* The records:
----------

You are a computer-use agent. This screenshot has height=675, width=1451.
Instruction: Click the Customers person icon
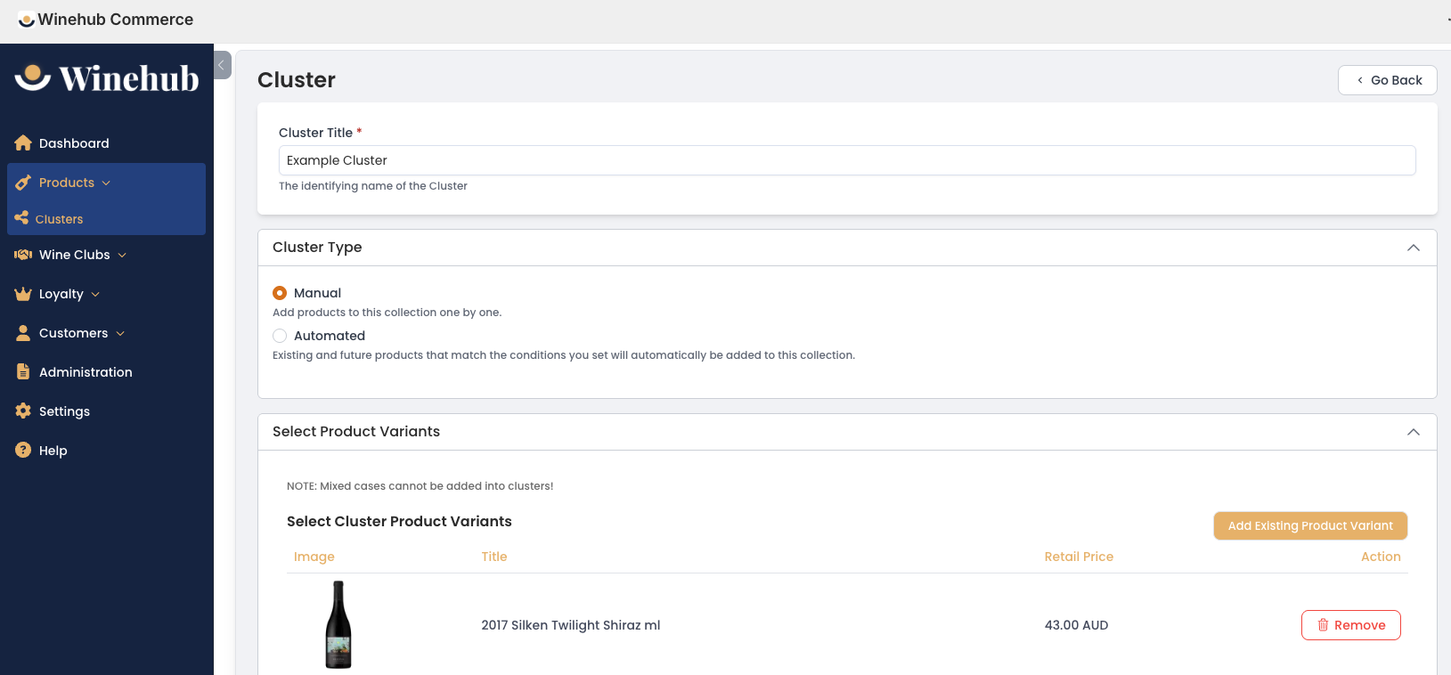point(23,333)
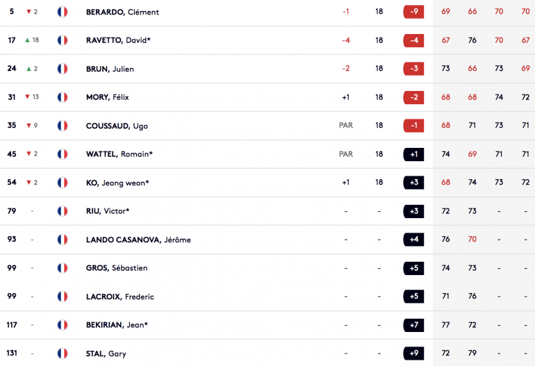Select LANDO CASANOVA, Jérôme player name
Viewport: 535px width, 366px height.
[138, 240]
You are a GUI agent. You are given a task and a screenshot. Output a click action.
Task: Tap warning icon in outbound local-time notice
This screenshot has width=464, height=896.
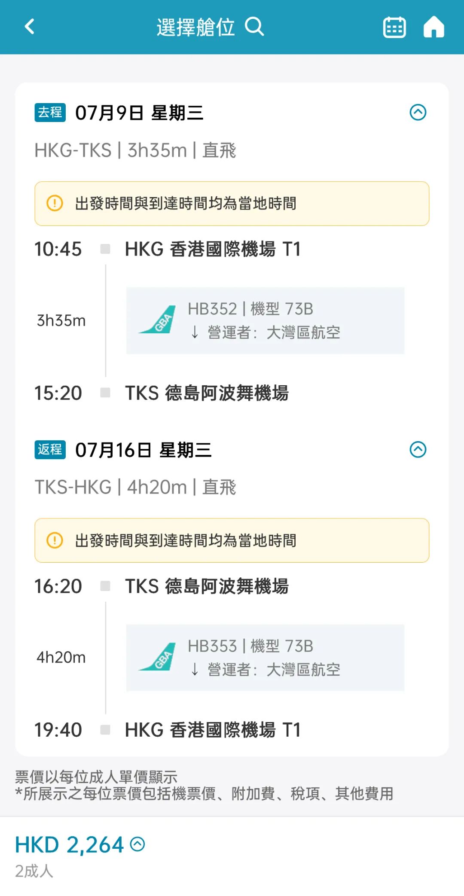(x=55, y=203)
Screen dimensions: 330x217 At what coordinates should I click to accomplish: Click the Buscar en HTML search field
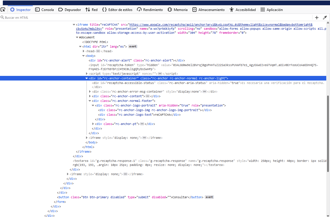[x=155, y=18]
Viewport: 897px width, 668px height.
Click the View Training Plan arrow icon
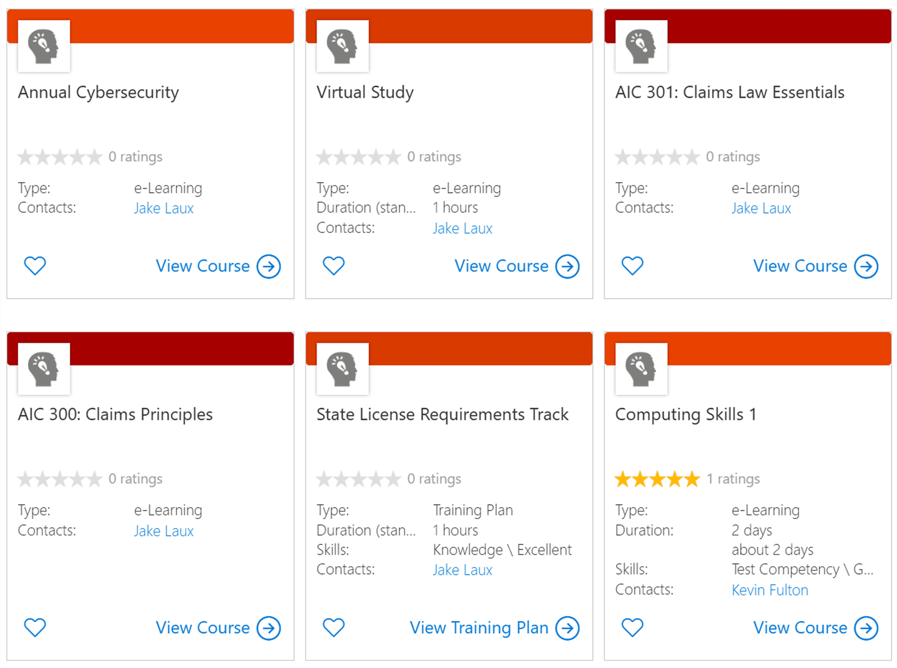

----------

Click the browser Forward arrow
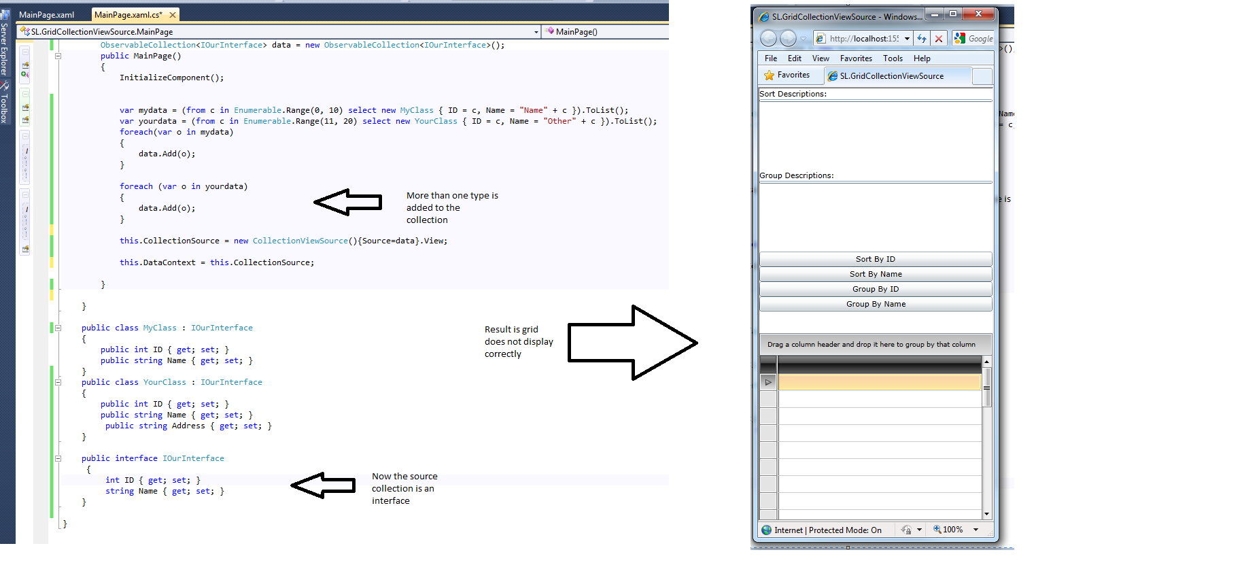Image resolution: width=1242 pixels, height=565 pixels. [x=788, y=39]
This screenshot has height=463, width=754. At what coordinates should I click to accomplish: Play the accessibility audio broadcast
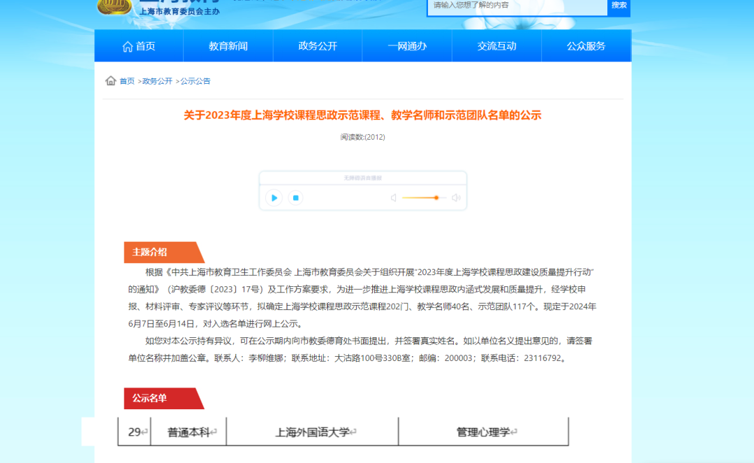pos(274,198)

----------

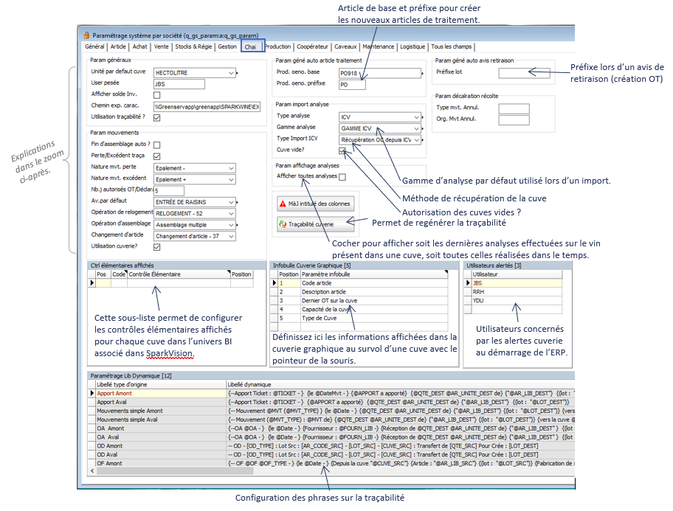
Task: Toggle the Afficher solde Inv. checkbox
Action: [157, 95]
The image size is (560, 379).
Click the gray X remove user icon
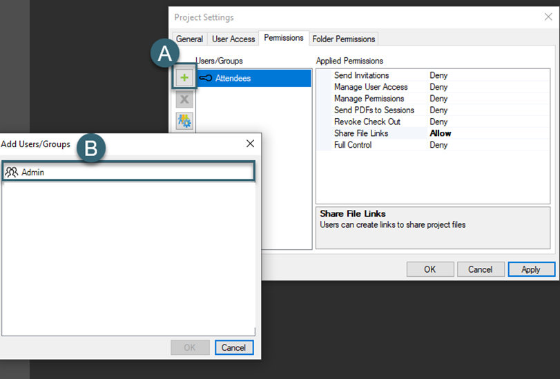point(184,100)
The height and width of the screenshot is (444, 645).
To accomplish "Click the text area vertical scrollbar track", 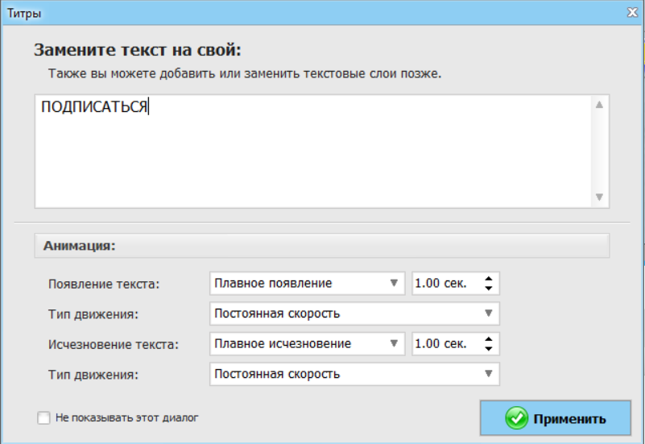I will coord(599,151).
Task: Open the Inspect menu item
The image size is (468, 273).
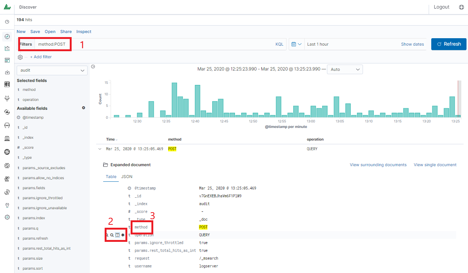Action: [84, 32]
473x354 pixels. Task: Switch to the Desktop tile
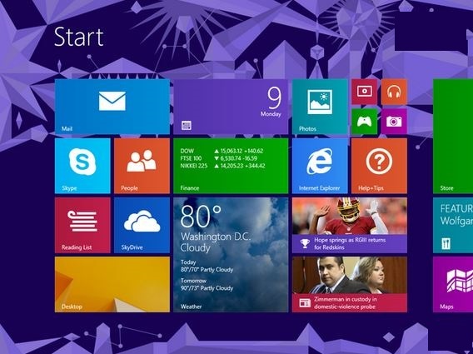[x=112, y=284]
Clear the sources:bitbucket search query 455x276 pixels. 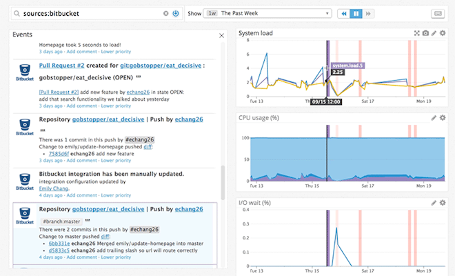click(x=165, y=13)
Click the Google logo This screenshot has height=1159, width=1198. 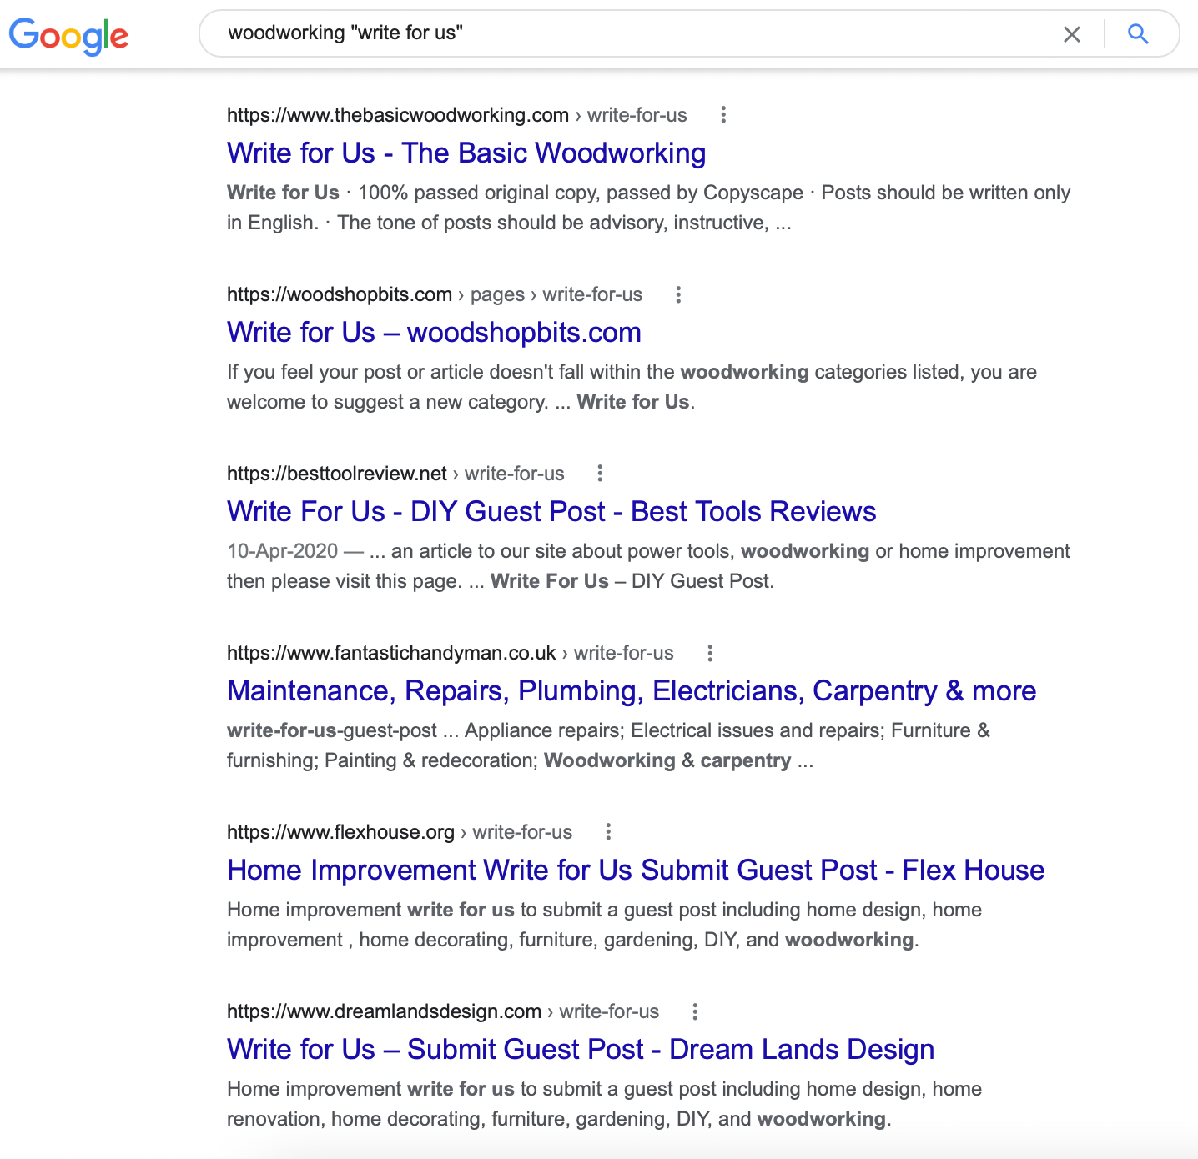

----------

* Work to be completed: Could you copy out every line in the listing where the word "agent" appears?

* Exercise response:
You are a computer-use agent. This screenshot has height=675, width=1451.
You are a GUI agent. You are given a task and a screenshot. Output a click action.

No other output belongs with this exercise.